This vulnerability (CVE-2026-34902) is an instance of CWE-79: Improper Neutralization of Input During Web Page Generation, commonly known as Cross-site Scripting (XSS). It affects WooCommerce Product Table Lite plugin versions up to and including 4.6.3. The flaw allows unauthenticated attackers to inject malicious scripts into web pages generated by the plugin, which execute in the context of users viewing the affected pages. The CVSS 3.1 base score is 7.1, reflecting network attack vector, low attack complexity, no privileges required, user interaction required, scope change, and low impacts on confidentiality, integrity, and availability. No official patch or remediation level is currently stated, and no known exploits are reported in the wild.

Successful exploitation can lead to execution of arbitrary scripts in the context of users visiting affected pages, potentially resulting in theft of user credentials, session hijacking, or other malicious actions impacting confidentiality, integrity, and availability to a limited extent.

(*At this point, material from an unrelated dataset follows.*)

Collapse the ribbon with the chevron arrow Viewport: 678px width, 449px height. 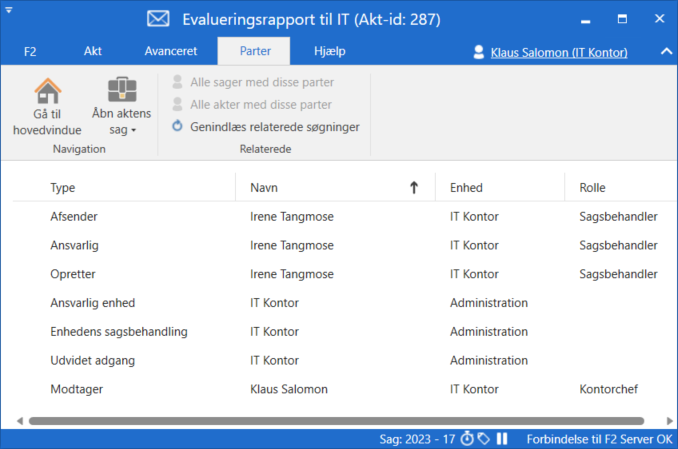tap(666, 51)
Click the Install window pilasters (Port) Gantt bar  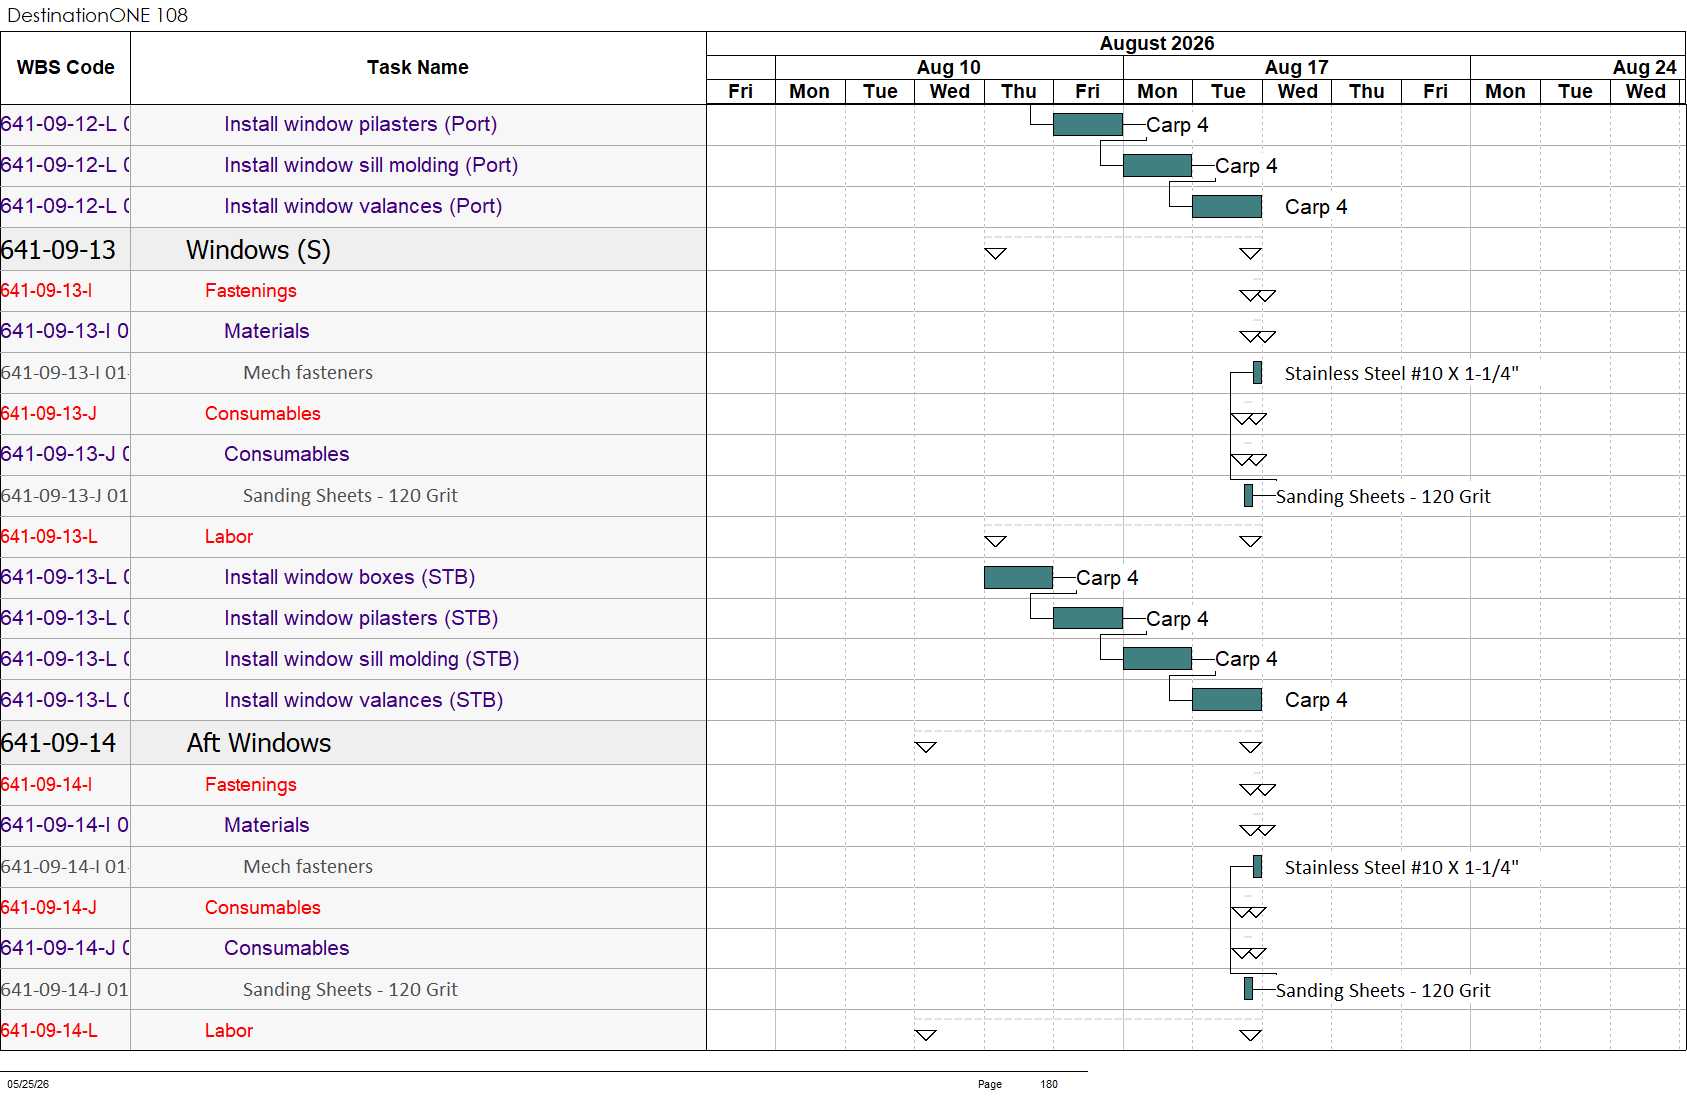(x=1088, y=124)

The vulnerability is exploitable remotely without authentication but requires user interaction.

Patch status is not yet confirmed — check the vendor advisory for current remediation guidance. Until an official fix is available, consider restricting access to affected plugin features or applying web application firewall (WAF) rules to detect and block XSS attempts. Monitor vendor channels for updates and apply patches promptly once released.